RECORDS SHOWN: Begin

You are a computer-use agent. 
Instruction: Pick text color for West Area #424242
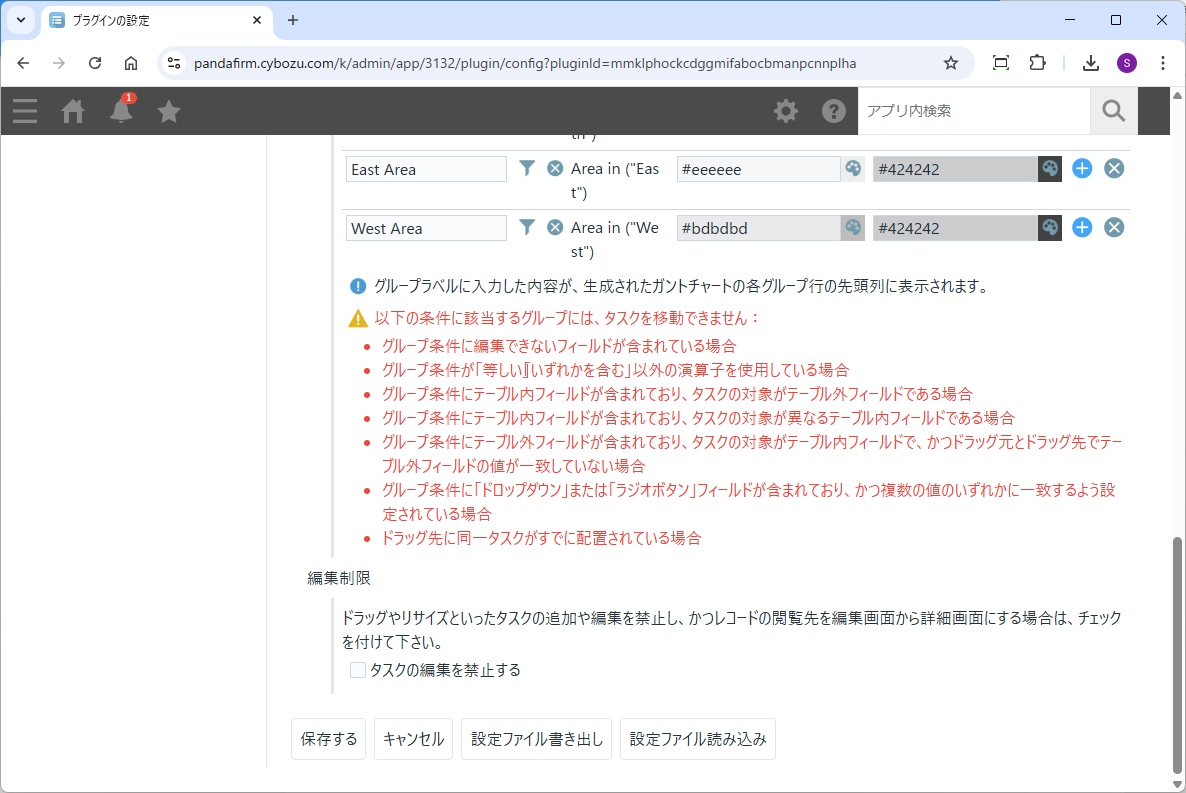tap(1049, 228)
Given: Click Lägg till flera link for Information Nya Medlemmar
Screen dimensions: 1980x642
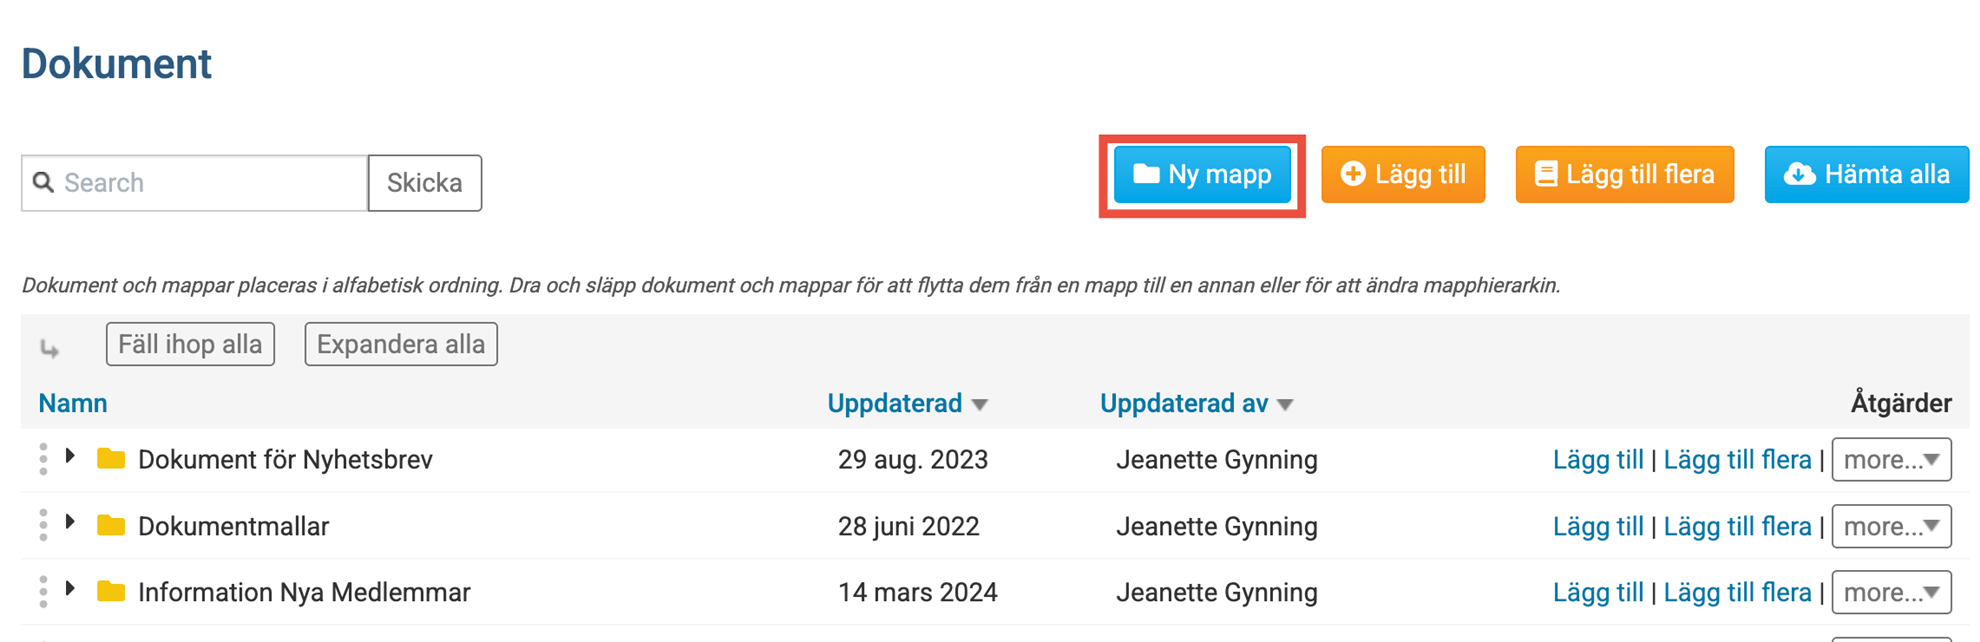Looking at the screenshot, I should pyautogui.click(x=1737, y=592).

RECORDS SHOWN: End

HOW TO COMPLETE THIS TASK:
When you transcribe these entries, keep every word exact and drop the pictures.

SOLVED EXERCISE:
You are a computer-use agent. 
Instruction: Pick text color for West Area #424242
tap(1049, 228)
Given: Click Lägg till flera link for Information Nya Medlemmar
Screen dimensions: 1980x642
Looking at the screenshot, I should pyautogui.click(x=1737, y=592).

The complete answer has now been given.